━━ PAGE TEXT ━━
Since the F1-score is threshold-dependent, would the area under F1 across all thresholds be an informative metric?
2 Answers
Yes, it would be informative, but not massively.
A bit of context: The F1 curve is more often referred to as the "F1 confidence curve" and it is a pretty specialised visualisation. Its AUC is a really niche metric that I have mostly encountered in computer vision papers (e.g. Towards Machine Vision for Insect Welfare Monitoring and Behavioural Insights Hansen et al., BdSpell: A YOLO-based Real-time Finger Spelling System for Bangla Sign Language by Haque et al., etc.) These curves typically have a clear concave shape because, at both very low and very high thresholds, the F1 score will likely be (very) poor.
━━━
━━ MATERIAL SUPPLIED ━━
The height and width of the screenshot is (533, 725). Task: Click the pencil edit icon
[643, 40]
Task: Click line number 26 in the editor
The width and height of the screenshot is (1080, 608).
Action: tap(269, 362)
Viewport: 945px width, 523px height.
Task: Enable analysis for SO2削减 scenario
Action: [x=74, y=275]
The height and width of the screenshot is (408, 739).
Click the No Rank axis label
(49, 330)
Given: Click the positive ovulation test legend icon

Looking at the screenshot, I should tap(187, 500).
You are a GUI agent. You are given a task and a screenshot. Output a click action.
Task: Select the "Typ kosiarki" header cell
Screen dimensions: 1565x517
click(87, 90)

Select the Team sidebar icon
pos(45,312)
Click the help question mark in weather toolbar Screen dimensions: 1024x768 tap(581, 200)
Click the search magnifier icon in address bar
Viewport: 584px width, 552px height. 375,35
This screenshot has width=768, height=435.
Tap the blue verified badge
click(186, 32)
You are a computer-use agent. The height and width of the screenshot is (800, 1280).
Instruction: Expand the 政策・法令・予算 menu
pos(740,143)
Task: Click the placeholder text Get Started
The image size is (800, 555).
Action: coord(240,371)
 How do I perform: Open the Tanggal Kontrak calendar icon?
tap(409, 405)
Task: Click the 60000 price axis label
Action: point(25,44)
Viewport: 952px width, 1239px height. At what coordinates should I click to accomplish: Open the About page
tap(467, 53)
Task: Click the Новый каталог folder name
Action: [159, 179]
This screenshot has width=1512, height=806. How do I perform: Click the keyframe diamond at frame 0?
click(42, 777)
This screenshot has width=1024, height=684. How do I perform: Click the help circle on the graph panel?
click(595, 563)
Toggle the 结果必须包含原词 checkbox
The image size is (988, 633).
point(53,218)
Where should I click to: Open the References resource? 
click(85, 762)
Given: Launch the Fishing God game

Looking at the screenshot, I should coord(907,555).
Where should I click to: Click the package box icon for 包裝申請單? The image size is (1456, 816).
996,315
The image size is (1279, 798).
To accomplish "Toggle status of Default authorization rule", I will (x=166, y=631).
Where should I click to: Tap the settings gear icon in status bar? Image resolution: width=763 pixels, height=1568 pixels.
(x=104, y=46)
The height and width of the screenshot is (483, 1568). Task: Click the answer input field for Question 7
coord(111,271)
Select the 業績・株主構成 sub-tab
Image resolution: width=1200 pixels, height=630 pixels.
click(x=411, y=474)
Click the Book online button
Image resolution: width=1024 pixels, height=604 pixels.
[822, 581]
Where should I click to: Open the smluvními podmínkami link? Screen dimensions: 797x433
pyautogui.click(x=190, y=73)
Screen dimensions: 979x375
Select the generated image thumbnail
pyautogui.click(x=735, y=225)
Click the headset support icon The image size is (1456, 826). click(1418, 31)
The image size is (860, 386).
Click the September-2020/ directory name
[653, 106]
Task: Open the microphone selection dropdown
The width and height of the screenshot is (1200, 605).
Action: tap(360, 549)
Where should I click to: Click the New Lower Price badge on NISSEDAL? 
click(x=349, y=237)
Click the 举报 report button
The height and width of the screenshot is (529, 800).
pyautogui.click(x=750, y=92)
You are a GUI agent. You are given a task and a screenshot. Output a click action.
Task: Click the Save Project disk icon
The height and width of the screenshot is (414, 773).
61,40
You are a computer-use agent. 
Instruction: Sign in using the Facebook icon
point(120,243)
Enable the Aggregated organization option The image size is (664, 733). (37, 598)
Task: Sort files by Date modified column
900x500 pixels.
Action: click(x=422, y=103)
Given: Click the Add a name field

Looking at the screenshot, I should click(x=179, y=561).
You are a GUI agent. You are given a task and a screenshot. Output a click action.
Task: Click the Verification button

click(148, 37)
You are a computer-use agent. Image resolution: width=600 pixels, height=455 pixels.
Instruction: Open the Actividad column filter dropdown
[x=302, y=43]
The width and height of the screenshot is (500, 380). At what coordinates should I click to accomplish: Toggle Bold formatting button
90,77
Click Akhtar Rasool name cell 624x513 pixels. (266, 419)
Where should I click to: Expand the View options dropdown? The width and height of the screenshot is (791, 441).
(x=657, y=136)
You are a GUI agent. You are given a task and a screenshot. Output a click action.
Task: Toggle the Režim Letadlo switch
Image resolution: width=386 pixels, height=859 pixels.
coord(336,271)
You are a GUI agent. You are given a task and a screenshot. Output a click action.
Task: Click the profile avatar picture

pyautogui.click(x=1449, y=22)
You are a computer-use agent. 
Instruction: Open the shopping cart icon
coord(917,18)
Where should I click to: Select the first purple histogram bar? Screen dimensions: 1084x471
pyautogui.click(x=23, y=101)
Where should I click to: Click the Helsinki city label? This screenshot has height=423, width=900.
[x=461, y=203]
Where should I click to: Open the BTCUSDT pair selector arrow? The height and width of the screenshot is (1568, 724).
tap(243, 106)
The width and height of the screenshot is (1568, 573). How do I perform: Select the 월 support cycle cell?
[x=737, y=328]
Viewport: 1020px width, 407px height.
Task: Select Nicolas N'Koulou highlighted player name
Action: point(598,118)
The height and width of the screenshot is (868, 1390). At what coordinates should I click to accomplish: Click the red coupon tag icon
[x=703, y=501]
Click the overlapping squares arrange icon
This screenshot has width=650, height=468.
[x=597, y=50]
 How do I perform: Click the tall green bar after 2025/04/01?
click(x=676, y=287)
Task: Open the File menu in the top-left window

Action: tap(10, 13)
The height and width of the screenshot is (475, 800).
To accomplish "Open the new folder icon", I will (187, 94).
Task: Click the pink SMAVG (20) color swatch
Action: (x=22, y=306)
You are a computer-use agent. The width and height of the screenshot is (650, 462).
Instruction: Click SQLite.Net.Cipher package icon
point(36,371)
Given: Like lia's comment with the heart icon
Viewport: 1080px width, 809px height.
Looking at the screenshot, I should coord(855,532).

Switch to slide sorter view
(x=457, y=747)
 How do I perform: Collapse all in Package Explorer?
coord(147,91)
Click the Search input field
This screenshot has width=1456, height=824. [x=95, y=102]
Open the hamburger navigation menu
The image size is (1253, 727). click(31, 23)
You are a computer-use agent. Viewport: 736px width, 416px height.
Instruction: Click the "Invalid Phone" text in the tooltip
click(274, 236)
━━━
> **WORK TO COMPLETE**:
1. Using the F1-score discussion, answer these:
(a) How many answers does the page list?
(b) What is the F1 curve more often referred to as?
(c) In what kind of papers has the answerer mostly encountered the AUC of this curve?
2. Repeat the passage of the F1-score discussion between "A bit of context: The" and "be (very) poor.", inclusive.
3. Write what comes next in the F1-score discussion, picking up after its last sentence.

> **ANSWER SET**:
1.
(a) 2
(b) The "F1 confidence curve"
(c) Computer vision papers

2.
A bit of context: The F1 curve is more often referred to as the "F1 confidence curve" and it is a pretty specialised visualisation. Its AUC is a really niche metric that I have mostly encountered in computer vision papers (e.g. Towards Machine Vision for Insect Welfare Monitoring and Behavioural Insights Hansen et al., BdSpell: A YOLO-based Real-time Finger Spelling System for Bangla Sign Language by Haque et al., etc.) These curves typically have a clear concave shape because, at both very low and very high thresholds, the F1 score will likely be (very) poor.

3.
While higher AUC values for the F1 confidence curve indicate better performance across different thresholds, we already have more established alternatives for this purpose: the ROC curve and the PR curve. These alternatives not only provide similar information but also allow for direct performance comparisons between different methods. For that reason, unless the F1 confidence curve (and is AUC) is widely adopted in your specific field, it might be best treated as a supplementary visualisation in an Appendix. Yes, it can highlight whether small changes in the threshold significantly impact the F1 score, but its direct utility beyond that is quite limited.
The F1 curve
The F1-confidence curve describes the relationship between
F1 score, which is a measure that combines precision and recall $$F_1 = \frac{2}{\frac{1}{\text{precision}} + \frac{1}{\text{recall}}}$$
and the confidence threshold used in yolo algorithms for image detection described in:
Redmon, J. "You only look once: Unified, real-time object detection." Proceedings of the IEEE conference on computer vision and pattern recognition. 2016. arXiv:1506.02640
This confidence, a combination of the probability of an item or specific class with an estimate for the accuracy of the bounding box.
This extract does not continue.